What to produce | Output the entries verbatim, including every line.

Records for the exercise |
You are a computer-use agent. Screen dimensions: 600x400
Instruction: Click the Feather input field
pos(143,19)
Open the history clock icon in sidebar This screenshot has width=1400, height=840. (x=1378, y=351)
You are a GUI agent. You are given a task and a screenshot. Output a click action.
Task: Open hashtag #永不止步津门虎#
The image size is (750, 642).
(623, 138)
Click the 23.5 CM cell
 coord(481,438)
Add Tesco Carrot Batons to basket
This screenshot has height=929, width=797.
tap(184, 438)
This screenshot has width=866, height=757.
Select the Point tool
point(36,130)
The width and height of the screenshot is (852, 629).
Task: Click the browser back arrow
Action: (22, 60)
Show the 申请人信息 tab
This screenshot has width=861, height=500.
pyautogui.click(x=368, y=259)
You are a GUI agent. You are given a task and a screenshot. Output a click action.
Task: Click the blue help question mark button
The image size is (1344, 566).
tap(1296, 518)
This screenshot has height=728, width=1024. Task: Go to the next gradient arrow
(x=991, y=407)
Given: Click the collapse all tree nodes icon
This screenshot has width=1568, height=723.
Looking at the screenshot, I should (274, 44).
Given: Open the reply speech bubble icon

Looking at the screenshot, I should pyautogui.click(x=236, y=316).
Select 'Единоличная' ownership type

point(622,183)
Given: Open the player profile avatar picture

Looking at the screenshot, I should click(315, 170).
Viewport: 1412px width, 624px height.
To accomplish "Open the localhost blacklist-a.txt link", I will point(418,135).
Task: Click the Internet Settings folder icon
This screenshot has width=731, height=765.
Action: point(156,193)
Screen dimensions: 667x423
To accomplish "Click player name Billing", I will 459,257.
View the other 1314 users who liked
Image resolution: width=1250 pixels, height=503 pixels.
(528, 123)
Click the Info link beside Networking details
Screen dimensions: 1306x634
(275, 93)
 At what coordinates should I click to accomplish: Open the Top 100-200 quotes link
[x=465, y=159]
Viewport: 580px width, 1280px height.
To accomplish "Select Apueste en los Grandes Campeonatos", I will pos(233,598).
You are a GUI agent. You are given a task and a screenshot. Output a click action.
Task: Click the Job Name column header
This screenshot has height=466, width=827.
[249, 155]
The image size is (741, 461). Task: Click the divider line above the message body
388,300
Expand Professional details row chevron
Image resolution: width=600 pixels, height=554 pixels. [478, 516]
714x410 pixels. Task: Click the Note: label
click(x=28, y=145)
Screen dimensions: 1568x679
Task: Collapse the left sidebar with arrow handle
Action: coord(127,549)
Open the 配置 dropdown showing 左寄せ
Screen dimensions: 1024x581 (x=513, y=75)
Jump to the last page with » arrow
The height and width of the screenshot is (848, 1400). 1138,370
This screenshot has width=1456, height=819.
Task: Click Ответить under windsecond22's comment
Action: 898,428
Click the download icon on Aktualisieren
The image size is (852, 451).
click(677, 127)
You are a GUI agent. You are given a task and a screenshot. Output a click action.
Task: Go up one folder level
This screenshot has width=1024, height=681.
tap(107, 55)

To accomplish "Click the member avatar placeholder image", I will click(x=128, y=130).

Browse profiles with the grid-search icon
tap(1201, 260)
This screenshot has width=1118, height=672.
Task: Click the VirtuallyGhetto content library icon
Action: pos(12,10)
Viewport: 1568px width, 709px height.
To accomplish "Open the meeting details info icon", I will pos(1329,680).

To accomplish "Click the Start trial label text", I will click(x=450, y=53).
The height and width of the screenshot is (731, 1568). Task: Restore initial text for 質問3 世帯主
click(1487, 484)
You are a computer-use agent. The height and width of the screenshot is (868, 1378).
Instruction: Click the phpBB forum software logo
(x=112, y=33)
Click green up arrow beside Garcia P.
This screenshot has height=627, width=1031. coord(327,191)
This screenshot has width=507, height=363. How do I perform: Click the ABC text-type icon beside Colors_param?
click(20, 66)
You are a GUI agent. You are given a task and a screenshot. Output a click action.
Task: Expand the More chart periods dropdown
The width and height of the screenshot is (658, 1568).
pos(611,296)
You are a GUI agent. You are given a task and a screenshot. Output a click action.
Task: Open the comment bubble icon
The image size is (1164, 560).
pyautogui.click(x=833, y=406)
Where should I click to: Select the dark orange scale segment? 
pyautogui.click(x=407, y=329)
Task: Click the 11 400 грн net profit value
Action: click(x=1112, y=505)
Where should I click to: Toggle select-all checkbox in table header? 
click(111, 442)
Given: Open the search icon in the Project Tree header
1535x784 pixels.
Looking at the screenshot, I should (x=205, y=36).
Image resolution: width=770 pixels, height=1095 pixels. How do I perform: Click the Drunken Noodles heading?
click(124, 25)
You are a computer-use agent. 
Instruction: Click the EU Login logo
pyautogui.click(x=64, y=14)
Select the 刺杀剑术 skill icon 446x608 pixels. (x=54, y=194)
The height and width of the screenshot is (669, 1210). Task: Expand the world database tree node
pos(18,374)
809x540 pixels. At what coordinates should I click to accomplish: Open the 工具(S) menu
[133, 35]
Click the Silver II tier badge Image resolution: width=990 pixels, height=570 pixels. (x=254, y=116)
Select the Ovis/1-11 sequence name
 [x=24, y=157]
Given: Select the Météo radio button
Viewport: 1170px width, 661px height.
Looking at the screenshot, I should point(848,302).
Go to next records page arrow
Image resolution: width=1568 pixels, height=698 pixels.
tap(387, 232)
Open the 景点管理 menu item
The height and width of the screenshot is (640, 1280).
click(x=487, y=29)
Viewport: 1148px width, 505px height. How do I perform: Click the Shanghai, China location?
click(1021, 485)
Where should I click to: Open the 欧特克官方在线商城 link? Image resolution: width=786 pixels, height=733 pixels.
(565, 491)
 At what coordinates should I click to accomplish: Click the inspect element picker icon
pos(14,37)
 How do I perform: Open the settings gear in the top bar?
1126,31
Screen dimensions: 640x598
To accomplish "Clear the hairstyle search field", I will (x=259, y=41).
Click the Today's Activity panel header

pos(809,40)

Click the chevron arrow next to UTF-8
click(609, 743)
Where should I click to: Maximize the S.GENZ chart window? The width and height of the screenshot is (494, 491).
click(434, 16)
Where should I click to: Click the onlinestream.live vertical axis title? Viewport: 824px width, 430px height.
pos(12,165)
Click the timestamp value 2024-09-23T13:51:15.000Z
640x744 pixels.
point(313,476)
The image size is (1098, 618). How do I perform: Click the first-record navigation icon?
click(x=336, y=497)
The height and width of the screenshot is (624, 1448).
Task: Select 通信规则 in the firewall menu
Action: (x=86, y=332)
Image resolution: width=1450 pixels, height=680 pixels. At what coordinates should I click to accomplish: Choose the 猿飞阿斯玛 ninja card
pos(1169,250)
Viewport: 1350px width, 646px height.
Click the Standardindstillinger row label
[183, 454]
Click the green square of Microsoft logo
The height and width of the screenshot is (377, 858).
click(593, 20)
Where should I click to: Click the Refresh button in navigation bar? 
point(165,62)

Answer space |
You are a computer-use agent. Screen dimensions: 600x400
Instruction: Click the Feather input field
pos(143,19)
Open the history clock icon in sidebar This screenshot has width=1400, height=840. (x=1378, y=351)
You are a GUI agent. You are given a task and a screenshot. Output a click action.
Task: Open hashtag #永不止步津门虎#
The image size is (750, 642).
(623, 138)
Click the 23.5 CM cell
 coord(481,438)
Add Tesco Carrot Batons to basket
This screenshot has height=929, width=797.
tap(184, 438)
This screenshot has width=866, height=757.
Select the Point tool
point(36,130)
The width and height of the screenshot is (852, 629).
Task: Click the browser back arrow
Action: (22, 60)
Show the 申请人信息 tab
This screenshot has width=861, height=500.
pyautogui.click(x=368, y=259)
You are a GUI agent. You are given a task and a screenshot. Output a click action.
Task: Click the blue help question mark button
The image size is (1344, 566).
tap(1296, 518)
This screenshot has height=728, width=1024. Task: Go to the next gradient arrow
(x=991, y=407)
Given: Click the collapse all tree nodes icon
This screenshot has width=1568, height=723.
Looking at the screenshot, I should (274, 44).
Given: Open the reply speech bubble icon

Looking at the screenshot, I should pyautogui.click(x=236, y=316).
Select 'Единоличная' ownership type

point(622,183)
Given: Open the player profile avatar picture

Looking at the screenshot, I should click(315, 170).
Viewport: 1412px width, 624px height.
To accomplish "Open the localhost blacklist-a.txt link", I will point(418,135).
Task: Click the Internet Settings folder icon
This screenshot has width=731, height=765.
Action: point(156,193)
Screen dimensions: 667x423
To accomplish "Click player name Billing", I will 459,257.
View the other 1314 users who liked
Image resolution: width=1250 pixels, height=503 pixels.
(528, 123)
Click the Info link beside Networking details
Screen dimensions: 1306x634
(275, 93)
 At what coordinates should I click to accomplish: Open the Top 100-200 quotes link
[x=465, y=159]
Viewport: 580px width, 1280px height.
To accomplish "Select Apueste en los Grandes Campeonatos", I will pos(233,598).
You are a GUI agent. You are given a task and a screenshot. Output a click action.
Task: Click the Job Name column header
This screenshot has height=466, width=827.
[249, 155]
The image size is (741, 461). Task: Click the divider line above the message body
388,300
Expand Professional details row chevron
Image resolution: width=600 pixels, height=554 pixels. [478, 516]
714x410 pixels. Task: Click the Note: label
click(x=28, y=145)
Screen dimensions: 1568x679
Task: Collapse the left sidebar with arrow handle
Action: coord(127,549)
Open the 配置 dropdown showing 左寄せ
Screen dimensions: 1024x581 (x=513, y=75)
Jump to the last page with » arrow
The height and width of the screenshot is (848, 1400). 1138,370
This screenshot has width=1456, height=819.
Task: Click Ответить under windsecond22's comment
Action: 898,428
Click the download icon on Aktualisieren
The image size is (852, 451).
click(677, 127)
You are a GUI agent. You are given a task and a screenshot. Output a click action.
Task: Go up one folder level
This screenshot has width=1024, height=681.
tap(107, 55)

To accomplish "Click the member avatar placeholder image", I will click(x=128, y=130).

Browse profiles with the grid-search icon
tap(1201, 260)
This screenshot has width=1118, height=672.
Task: Click the VirtuallyGhetto content library icon
Action: pos(12,10)
Viewport: 1568px width, 709px height.
To accomplish "Open the meeting details info icon", I will pos(1329,680).

To accomplish "Click the Start trial label text", I will click(x=450, y=53).
The height and width of the screenshot is (731, 1568). Task: Restore initial text for 質問3 世帯主
click(1487, 484)
You are a computer-use agent. The height and width of the screenshot is (868, 1378).
Instruction: Click the phpBB forum software logo
(x=112, y=33)
Click green up arrow beside Garcia P.
This screenshot has height=627, width=1031. coord(327,191)
This screenshot has width=507, height=363. How do I perform: Click the ABC text-type icon beside Colors_param?
click(20, 66)
You are a GUI agent. You are given a task and a screenshot. Output a click action.
Task: Expand the More chart periods dropdown
The width and height of the screenshot is (658, 1568).
pos(611,296)
You are a GUI agent. You are given a task and a screenshot. Output a click action.
Task: Open the comment bubble icon
The image size is (1164, 560).
pyautogui.click(x=833, y=406)
Where should I click to: Select the dark orange scale segment? 
pyautogui.click(x=407, y=329)
Task: Click the 11 400 грн net profit value
Action: click(x=1112, y=505)
Where should I click to: Toggle select-all checkbox in table header? 
click(111, 442)
Given: Open the search icon in the Project Tree header
1535x784 pixels.
Looking at the screenshot, I should (x=205, y=36).
Image resolution: width=770 pixels, height=1095 pixels. How do I perform: Click the Drunken Noodles heading?
click(124, 25)
You are a computer-use agent. 
Instruction: Click the EU Login logo
pyautogui.click(x=64, y=14)
Select the 刺杀剑术 skill icon 446x608 pixels. (x=54, y=194)
The height and width of the screenshot is (669, 1210). Task: Expand the world database tree node
pos(18,374)
809x540 pixels. At what coordinates should I click to accomplish: Open the 工具(S) menu
[133, 35]
Click the Silver II tier badge Image resolution: width=990 pixels, height=570 pixels. (x=254, y=116)
Select the Ovis/1-11 sequence name
 [x=24, y=157]
Given: Select the Météo radio button
Viewport: 1170px width, 661px height.
Looking at the screenshot, I should point(848,302).
Go to next records page arrow
Image resolution: width=1568 pixels, height=698 pixels.
tap(387, 232)
Open the 景点管理 menu item
The height and width of the screenshot is (640, 1280).
click(x=487, y=29)
Viewport: 1148px width, 505px height. How do I perform: Click the Shanghai, China location?
click(1021, 485)
Where should I click to: Open the 欧特克官方在线商城 link? Image resolution: width=786 pixels, height=733 pixels.
(565, 491)
 At what coordinates should I click to accomplish: Click the inspect element picker icon
pos(14,37)
 How do I perform: Open the settings gear in the top bar?
1126,31
Screen dimensions: 640x598
To accomplish "Clear the hairstyle search field", I will (x=259, y=41).
Click the Today's Activity panel header

pos(809,40)

Click the chevron arrow next to UTF-8
click(609, 743)
Where should I click to: Maximize the S.GENZ chart window? The width and height of the screenshot is (494, 491).
click(434, 16)
Where should I click to: Click the onlinestream.live vertical axis title? Viewport: 824px width, 430px height.
pos(12,165)
Click the timestamp value 2024-09-23T13:51:15.000Z
640x744 pixels.
point(313,476)
The image size is (1098, 618). How do I perform: Click the first-record navigation icon?
click(x=336, y=497)
The height and width of the screenshot is (624, 1448).
Task: Select 通信规则 in the firewall menu
Action: (x=86, y=332)
Image resolution: width=1450 pixels, height=680 pixels. At what coordinates should I click to accomplish: Choose the 猿飞阿斯玛 ninja card
pos(1169,250)
Viewport: 1350px width, 646px height.
Click the Standardindstillinger row label
[183, 454]
Click the green square of Microsoft logo
The height and width of the screenshot is (377, 858).
click(593, 20)
Where should I click to: Click the Refresh button in navigation bar? 
point(165,62)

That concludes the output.